Filter the entries below down to the lines that hold "Piezas".
*** Task data Section Begins ***
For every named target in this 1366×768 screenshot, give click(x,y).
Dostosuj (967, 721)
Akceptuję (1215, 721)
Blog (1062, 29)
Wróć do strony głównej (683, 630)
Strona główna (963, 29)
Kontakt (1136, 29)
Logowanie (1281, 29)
*** Task data Section Ends ***
*** Task data Section Begins ***
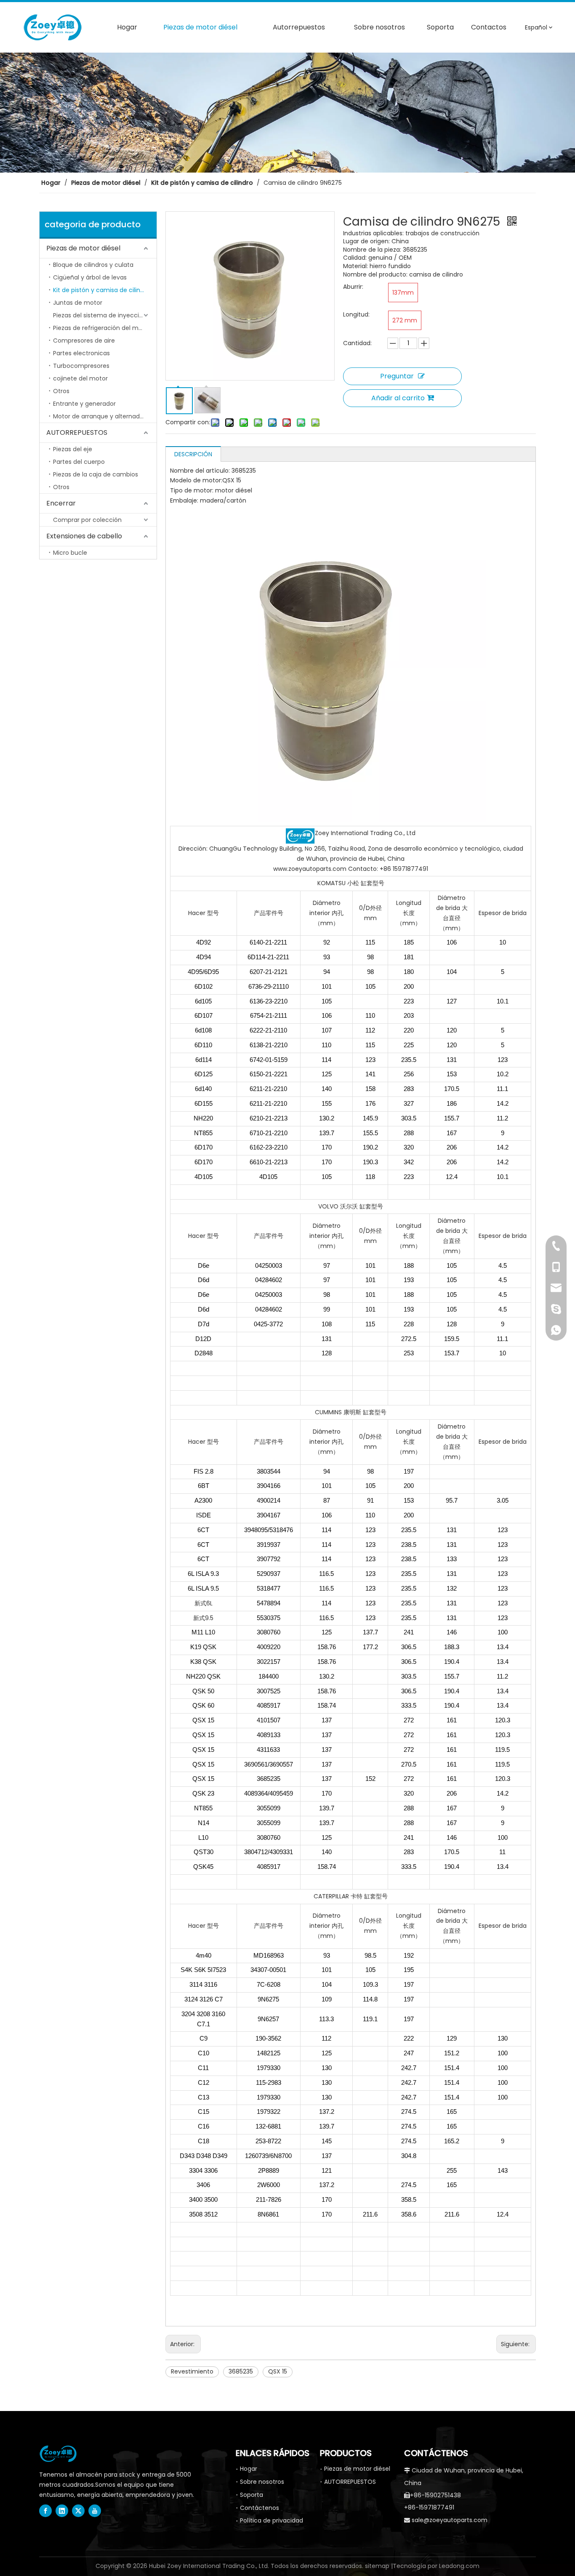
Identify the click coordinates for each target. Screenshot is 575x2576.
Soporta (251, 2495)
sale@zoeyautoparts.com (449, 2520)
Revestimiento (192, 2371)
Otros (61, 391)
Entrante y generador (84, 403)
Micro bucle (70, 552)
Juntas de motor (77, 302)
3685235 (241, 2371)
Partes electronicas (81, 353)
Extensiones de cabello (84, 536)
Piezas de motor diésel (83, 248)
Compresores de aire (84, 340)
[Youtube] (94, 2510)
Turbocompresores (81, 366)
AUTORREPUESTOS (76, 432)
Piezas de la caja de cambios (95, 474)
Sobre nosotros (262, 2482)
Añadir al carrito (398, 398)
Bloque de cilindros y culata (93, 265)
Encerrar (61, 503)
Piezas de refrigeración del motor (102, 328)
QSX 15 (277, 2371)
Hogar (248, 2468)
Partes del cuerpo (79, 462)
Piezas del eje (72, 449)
*** Task data Section Ends ***
[Solution below]
Piezas de motor diésel (83, 248)
Piezas de la caja de cambios (95, 474)
Piezas de refrigeración del motor (102, 328)
Piezas del eje (72, 449)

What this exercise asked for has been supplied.